Pixel coordinate grounding data:
------------------------------------------------------------------------

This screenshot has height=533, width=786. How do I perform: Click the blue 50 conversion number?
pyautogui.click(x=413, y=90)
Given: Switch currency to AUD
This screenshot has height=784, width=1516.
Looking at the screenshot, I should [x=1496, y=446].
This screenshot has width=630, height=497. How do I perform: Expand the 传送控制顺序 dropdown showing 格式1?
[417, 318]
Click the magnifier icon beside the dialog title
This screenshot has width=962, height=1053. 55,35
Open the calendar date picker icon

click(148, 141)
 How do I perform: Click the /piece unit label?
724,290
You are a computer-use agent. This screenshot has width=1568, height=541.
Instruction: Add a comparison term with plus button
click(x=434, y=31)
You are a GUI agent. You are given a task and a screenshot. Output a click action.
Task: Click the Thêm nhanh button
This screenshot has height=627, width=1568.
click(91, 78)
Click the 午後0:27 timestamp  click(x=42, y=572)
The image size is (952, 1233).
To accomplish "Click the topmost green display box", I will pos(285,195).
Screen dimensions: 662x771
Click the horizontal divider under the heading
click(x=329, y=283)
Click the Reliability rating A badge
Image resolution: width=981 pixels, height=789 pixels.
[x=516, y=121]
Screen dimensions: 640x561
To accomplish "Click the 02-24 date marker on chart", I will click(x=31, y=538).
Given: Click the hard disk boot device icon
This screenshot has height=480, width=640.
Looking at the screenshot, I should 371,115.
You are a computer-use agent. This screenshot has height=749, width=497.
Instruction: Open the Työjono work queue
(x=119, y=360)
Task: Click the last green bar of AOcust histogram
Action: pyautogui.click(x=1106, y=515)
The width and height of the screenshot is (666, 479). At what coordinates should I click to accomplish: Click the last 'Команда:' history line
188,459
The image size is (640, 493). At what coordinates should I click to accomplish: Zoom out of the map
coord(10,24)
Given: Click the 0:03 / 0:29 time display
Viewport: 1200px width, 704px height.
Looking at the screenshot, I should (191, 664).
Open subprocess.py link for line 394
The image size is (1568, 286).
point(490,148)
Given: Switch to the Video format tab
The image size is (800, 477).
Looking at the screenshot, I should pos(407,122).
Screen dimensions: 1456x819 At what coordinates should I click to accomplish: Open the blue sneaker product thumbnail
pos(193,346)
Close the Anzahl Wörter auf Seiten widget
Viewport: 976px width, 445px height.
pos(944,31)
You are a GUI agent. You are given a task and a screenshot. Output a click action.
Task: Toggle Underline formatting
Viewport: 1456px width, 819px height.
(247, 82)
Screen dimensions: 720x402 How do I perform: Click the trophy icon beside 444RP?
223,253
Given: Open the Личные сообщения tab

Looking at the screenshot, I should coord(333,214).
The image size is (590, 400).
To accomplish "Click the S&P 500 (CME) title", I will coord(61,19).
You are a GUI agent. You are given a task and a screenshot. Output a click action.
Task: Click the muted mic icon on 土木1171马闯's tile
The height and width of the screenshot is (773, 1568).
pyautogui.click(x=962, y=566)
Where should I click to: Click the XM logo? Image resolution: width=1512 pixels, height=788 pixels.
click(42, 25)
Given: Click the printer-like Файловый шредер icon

------------------------------------------------------------------------

Your goal: Tally up how many lines in the records contain the string "computer". Answer with that figure only.

Solved problem: 2